In a world with few bargains, one stands out: Asia.

While not enjoying 2017-like returns, stocks are having a decent year. Developed market equities are up more than 4% in dollar terms. Things look even better in the United States, with the S&P 500 Index up around 7%. As many markets started the year at already full valuations, investors could be forgiven for thinking that there are few bargains left. Interestingly, much of Asia appears really cheap.

As of the end of July, Japanese equities remain the cheapest equity market in the developed world. The Topix Index (TPX) is trading at 1.8 times price-to-book (P/B), roughly half the level of the S&P 500. The current discount is close to the lowest since 2012, a period that preceded a three-year, 150% rally.
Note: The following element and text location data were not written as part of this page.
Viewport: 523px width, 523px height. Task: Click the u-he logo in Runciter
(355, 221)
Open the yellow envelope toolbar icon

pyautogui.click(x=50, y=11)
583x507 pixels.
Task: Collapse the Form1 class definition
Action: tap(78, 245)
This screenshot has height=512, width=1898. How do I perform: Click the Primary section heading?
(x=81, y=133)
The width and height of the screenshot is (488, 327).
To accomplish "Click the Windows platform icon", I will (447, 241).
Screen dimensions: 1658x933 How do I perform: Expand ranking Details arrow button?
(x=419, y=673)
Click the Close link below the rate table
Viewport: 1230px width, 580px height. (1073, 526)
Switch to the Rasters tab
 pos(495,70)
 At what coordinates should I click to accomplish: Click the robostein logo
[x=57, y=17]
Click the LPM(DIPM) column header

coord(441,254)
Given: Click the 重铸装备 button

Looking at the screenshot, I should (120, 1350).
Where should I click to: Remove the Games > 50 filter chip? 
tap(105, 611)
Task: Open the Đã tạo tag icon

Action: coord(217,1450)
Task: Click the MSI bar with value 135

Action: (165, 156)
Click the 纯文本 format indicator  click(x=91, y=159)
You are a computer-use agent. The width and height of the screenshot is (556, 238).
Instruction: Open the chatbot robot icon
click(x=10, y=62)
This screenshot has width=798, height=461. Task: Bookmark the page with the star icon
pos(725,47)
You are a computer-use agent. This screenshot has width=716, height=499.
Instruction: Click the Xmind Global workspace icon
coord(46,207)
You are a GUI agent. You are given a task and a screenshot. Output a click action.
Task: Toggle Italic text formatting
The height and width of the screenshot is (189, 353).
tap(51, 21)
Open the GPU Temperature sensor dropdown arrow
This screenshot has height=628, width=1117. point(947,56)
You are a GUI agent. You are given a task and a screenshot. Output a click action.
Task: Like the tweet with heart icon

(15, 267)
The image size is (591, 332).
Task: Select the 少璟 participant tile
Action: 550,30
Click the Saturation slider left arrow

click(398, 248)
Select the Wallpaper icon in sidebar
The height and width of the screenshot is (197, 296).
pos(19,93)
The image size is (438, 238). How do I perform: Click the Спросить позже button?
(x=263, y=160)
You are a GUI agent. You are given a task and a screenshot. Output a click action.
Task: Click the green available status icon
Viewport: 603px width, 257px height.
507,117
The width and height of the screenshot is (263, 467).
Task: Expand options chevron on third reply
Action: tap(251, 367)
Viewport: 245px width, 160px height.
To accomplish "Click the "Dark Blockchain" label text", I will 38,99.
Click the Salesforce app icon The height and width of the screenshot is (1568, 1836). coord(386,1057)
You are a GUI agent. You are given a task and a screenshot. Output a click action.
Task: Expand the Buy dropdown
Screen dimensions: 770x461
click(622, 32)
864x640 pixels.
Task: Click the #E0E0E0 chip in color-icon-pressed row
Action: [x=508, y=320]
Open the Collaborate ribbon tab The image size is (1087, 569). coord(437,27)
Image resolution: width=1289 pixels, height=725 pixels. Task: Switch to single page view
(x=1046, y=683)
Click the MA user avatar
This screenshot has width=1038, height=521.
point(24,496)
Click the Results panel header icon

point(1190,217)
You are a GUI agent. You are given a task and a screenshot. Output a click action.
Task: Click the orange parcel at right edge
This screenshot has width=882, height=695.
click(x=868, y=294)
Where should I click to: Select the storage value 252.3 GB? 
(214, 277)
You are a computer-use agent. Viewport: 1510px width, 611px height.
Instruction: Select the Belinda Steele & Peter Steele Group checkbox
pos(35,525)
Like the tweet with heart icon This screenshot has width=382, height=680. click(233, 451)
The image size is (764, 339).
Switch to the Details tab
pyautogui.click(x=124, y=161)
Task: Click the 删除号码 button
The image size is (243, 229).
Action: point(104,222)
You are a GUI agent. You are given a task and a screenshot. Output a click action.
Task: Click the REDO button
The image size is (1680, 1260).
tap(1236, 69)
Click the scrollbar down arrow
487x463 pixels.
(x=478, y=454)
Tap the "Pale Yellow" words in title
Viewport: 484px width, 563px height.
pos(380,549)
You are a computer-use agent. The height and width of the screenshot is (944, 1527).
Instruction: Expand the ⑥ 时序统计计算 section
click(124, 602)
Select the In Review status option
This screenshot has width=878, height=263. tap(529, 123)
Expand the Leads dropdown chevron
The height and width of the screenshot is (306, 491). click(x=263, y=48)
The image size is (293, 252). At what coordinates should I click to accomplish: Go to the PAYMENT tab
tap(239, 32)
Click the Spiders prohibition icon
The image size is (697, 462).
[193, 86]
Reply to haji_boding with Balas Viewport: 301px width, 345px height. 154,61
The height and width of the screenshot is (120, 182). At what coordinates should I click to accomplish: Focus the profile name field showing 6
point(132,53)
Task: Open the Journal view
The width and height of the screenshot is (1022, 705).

The Asian discount applies to a number of emerging markets as well. For example, Korean equities remains not only the cheapest equity market but by some measures the cheapest asset class (see Chart 1). Korean equities even look inexpensive relative to the already discounted emerging market space. The current valuation represents a 40% discount to the rest of EM, the largest discount since the 1997 Asian financial crisis.

Note: Past performance is not a reliable indicator of future performance.

Why so cheap?

Historically, many of these markets have traded at a discount. Korea normally screens cheap. Similarly, for many years Japan has traded at a discount to the rest of the world. However, while the discount may have been justified in the past, much has changed in recent years.

Japan has witnessed a significant improvement in both corporate governance and profitability. The return-on-equity (ROE) for the TPX now stands at 11.1%, close to a multi-decade high and more than twice the level of six years ago. Japan’s low valuation seems even harder to justify given this improvement in corporate profitability and still ultra-accommodative monetary conditions.

Rather than fundamentals, today’s Asia discount can likely be attributed to three trends: stellar U.S. earnings growth, a stronger dollar as a headwind for EM stocks and rising trade frictions. In the United States, 20% earnings growth has led many investors to abandon international markets. At the same time, a stronger dollar has created a genuine headwind for emerging market equities. Finally, many countries in Asia have been vulnerable to rising trade concerns. The Shanghai Composite is down roughly 15% from the May peak and more than 20% since late January.
 

Bottom Line

While trade and the dollar remains real issues, these concerns already appear reflected in the price. As I discussed recently, the broader emerging market complex is cheap, with countries like Korea and Taiwan looking cheaper than most. As a result, Japan and much of Asia appears to be that increasingly rare find: a bargain.